Protease Enzymes in Human Milk
Protease Enzymes in Human Milk
Author: J. Bruce German
Key Messages
Human milk evolved not as simple proteins but rather as a combination of proteins and protease enzymes.
Young infants are developmentally naïve, produce little gastric acid, and express low protease activity.
The selective proteolysis of milk proteins begins within the mammary gland.
Introduction
The emergence of lactation as the system of nourishing infants has been a core asset to the success of mammalia. The traits of lactation selected within the mother infant dyad has been a Darwinian engine of nourishment for over 200 million years [1]. The proteins of milk are proving to be an even more complex nutrition and protection system than previously considered. Scientists are now using modern tools of biological research to understand milk proteins and their digestion into peptides within infants [2, 3]. Mapping these peptides to the proteins that contained them and the sites that were cleaved revealed a surprising result: the protease enzymes defined by their cleavage specificity correspond to enzymes not in babies but in the milk [4]. A total of five protease enzymes (plasmin, cathepsin, elatase, kalikrein, and amino and carboxypeptidase) were identified to be either translocated to or synthesized in the mammary gland, present in milk, and active within the infant stomach. These results suggest that milk evolved not as simple proteins but rather as a combination of proteins and protease enzymes.
Implications
First: the infant. The current paradigm for protein nourishment is that intact proteins denatured by stomach acid and attacked by endogenous proteases in the stomach begin a digestive process that continues with hydrolysis by neutral proteases in the small intestine, and ultimately leads to the release and complete absorption of amino acids by the intestinal epithelia. Young infants, however, are developmentally naïve, produce little gastric acid, and express low protease activity. Nonetheless, infants digest and absorb milk proteins effectively with an array of proteases activated within the infant and contributing to catalytic activity. Specificity to protein digestion within the infant has some important implications to infant nourishment.

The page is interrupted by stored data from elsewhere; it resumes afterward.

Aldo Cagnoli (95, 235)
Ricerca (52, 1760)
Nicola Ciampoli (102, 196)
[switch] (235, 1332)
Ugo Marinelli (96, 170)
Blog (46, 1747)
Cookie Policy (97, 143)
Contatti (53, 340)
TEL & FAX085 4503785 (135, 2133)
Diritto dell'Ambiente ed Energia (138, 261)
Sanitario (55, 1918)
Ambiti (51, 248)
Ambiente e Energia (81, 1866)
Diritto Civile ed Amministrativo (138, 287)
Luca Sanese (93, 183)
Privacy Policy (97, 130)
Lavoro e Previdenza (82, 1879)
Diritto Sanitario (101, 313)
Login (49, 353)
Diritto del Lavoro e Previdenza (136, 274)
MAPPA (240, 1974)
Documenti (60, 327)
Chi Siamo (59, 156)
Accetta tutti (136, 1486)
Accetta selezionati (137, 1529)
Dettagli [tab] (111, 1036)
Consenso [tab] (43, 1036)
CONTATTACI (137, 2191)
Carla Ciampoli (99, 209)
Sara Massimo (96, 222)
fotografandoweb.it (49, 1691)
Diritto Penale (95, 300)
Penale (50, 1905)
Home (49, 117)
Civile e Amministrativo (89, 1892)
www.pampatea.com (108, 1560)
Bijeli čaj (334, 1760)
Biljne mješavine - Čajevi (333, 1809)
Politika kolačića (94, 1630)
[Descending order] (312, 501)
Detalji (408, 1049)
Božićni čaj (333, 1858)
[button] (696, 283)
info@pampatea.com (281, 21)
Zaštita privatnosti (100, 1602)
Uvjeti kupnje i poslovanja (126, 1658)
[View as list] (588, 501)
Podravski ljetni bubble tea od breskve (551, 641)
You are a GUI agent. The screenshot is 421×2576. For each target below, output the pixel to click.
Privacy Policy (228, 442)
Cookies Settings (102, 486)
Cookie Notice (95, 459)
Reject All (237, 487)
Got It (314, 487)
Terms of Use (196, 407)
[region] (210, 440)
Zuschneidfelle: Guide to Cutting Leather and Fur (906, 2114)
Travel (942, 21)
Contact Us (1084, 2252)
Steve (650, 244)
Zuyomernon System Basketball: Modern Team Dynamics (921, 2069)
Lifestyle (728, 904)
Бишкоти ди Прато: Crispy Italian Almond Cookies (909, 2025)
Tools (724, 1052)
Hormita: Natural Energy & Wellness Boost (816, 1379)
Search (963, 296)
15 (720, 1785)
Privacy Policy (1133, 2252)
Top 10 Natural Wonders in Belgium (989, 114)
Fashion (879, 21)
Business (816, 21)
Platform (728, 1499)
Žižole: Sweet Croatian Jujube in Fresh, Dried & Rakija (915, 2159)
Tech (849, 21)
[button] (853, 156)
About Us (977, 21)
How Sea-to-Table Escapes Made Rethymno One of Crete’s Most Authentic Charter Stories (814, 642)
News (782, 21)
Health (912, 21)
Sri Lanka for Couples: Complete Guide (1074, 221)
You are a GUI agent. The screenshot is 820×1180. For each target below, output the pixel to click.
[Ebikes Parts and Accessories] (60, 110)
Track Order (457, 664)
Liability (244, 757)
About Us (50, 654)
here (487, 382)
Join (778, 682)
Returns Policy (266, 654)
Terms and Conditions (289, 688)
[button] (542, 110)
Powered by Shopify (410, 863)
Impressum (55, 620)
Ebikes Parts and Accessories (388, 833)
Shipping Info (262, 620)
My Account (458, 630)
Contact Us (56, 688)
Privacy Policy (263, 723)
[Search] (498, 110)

Second: the milk. There are no means at hand to measure – and much less to deliver – this aspect of human milk to all infants. Sharing of breast milk, storing, processing, all will affect the net ability of milk’s enzymes to selectively digest the proteins. Formula does not currently contain these activities. Scientific discovery must now identify all peptides released, where and when, annotate their functions, and understand their value to infants.
Third: the mother. The selective proteolysis of milk proteins begins within the mammary gland. Are these activities of benefit to the mother, to lactation? How diverse are these activities across mothers, across lactation, across varying maternal health and nutritional status? Answers to these questions will guide future policies and practices of lactation.
Understanding this magnificent system of nourishment is likely to provide insights for nourishing humans of all ages and all health conditions.
Fig. 1. Schematic of production and transfer of enzymes into milk within the lactating mammary gland. Enzymes can reach milk by direct protein synthesis by the epithelial cell, by translocation from blood, and by secretion from immune cells within the mammary gland and milk itself
References
1. Oftedal OT: The mammary gland and its origin during synapsid evolution. J Mammary Gland Biol Neoplasia 2002;7:225–252.
2. Dallas DC, Guerrero A, Khaldi N, Castillo PA, Martin WF, Smilowitz JT, Bevins CL, Barile D, German JB, Lebrilla CB: Extensive in vivo human milk peptidomics reveals specific proteolysis yielding protective antimicrobial peptides. J Proteome Res 2013;12:2295–2304
3. Dallas DC, Guerrero A, Khaldi N, Borghese R, Bhandari A, Underwood MA, Lebrilla CB, German JB, Barile D: A peptidomic analysis of human milk digestion in the infant stomach reveals protein-specific degradation patterns. J Nutr 2014;144:815–820.
4. Khaldi N, Vijayakumar V, Dallas DC, Guerrero A, Wickramasinghe S, Smilowitz JT, Medrano JF, Lebrilla CB, Shields DC, German JB: Predicting the important enzyme players in human breast milk digestion. J Agric Food Chem 2014;62:7225–7232.